§ REQUIRED ACTION:
Find all lines below containing the string "computer" and return them.

━━━━━ GIVEN RECORDS

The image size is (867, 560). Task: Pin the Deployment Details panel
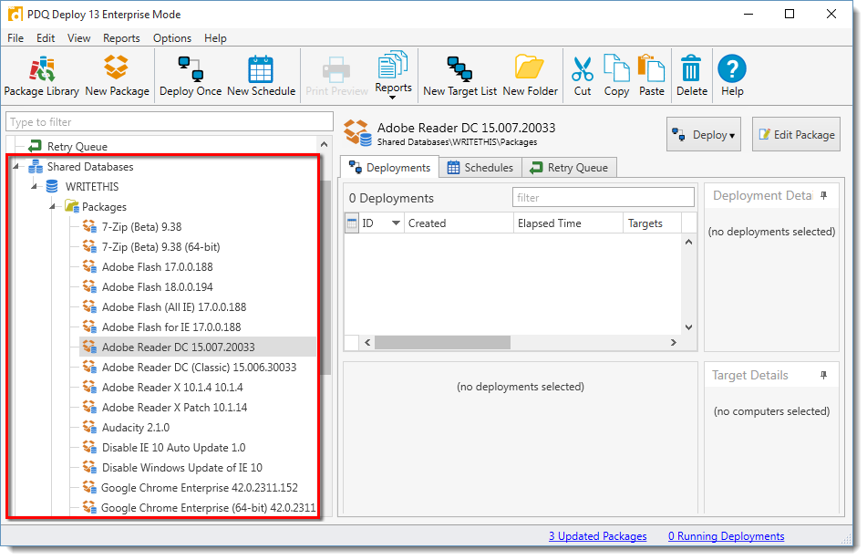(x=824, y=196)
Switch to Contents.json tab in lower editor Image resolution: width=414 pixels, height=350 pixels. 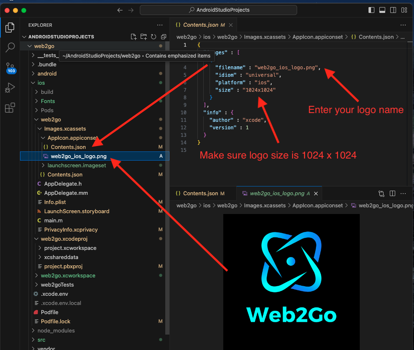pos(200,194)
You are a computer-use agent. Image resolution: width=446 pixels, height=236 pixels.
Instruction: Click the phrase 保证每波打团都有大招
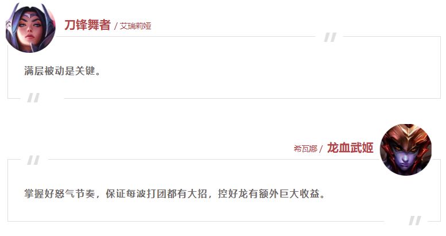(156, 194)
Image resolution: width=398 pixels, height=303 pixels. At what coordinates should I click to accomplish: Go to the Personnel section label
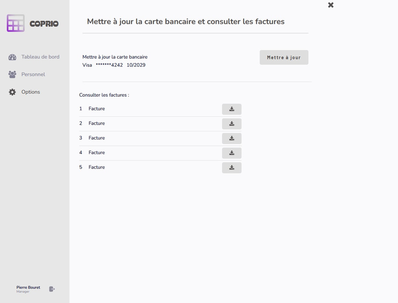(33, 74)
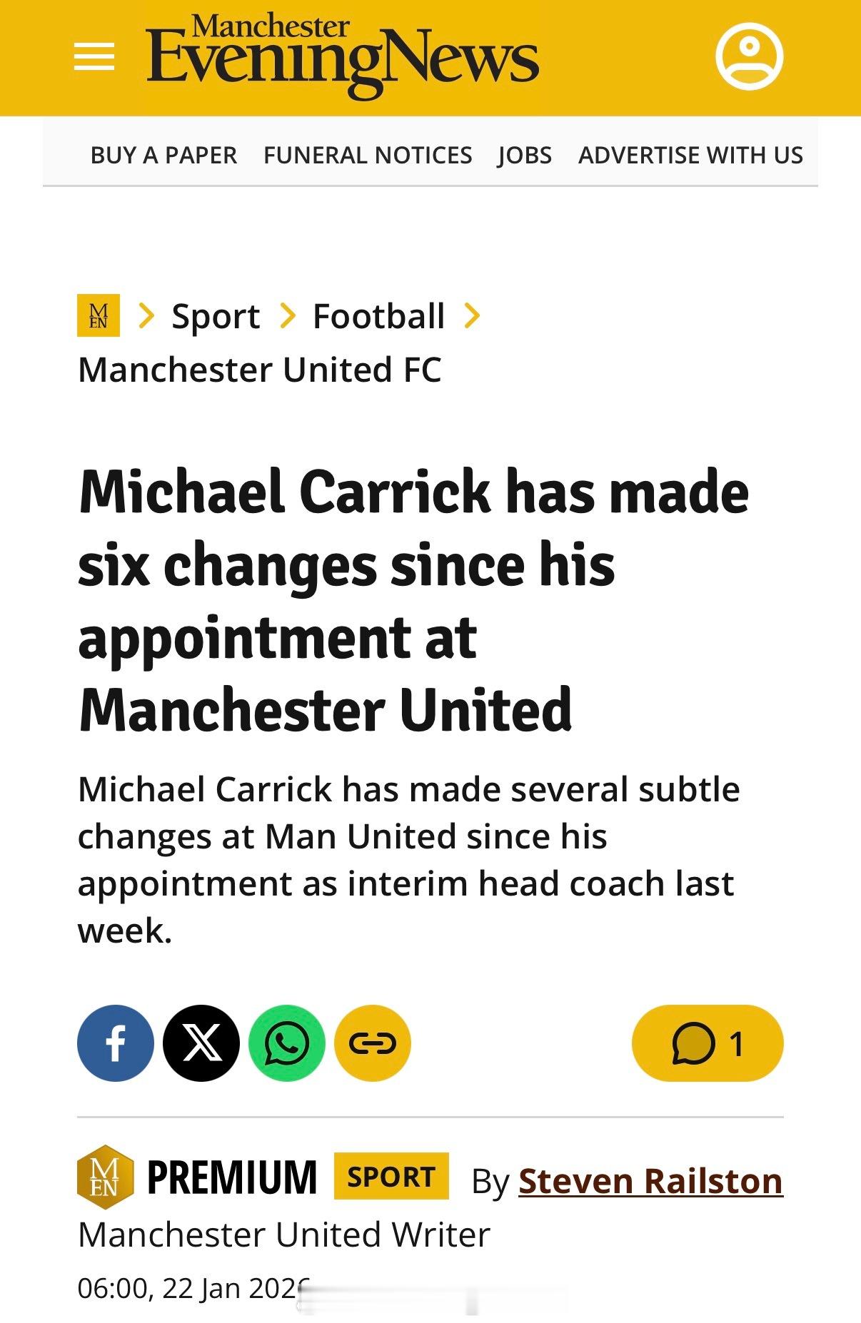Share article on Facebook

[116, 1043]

━━━━━━━━━━
━━━━━ GIVEN RECORDS

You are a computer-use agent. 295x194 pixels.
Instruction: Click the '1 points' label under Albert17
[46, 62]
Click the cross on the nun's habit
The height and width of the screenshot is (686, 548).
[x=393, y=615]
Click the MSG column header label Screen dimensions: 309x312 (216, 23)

━━━━━━━━━━
━━━━━ GIVEN RECORDS

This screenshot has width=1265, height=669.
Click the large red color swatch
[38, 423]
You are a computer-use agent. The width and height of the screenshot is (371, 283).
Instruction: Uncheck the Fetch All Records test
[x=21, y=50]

━━━━━━━━━━

§ YOUR RESPONSE:
You are a computer-use agent. Image resolution: width=446 pixels, height=236 pixels.
You are a computer-use agent. 295x194 pixels.
You are a computer-use agent. The width and height of the screenshot is (371, 283).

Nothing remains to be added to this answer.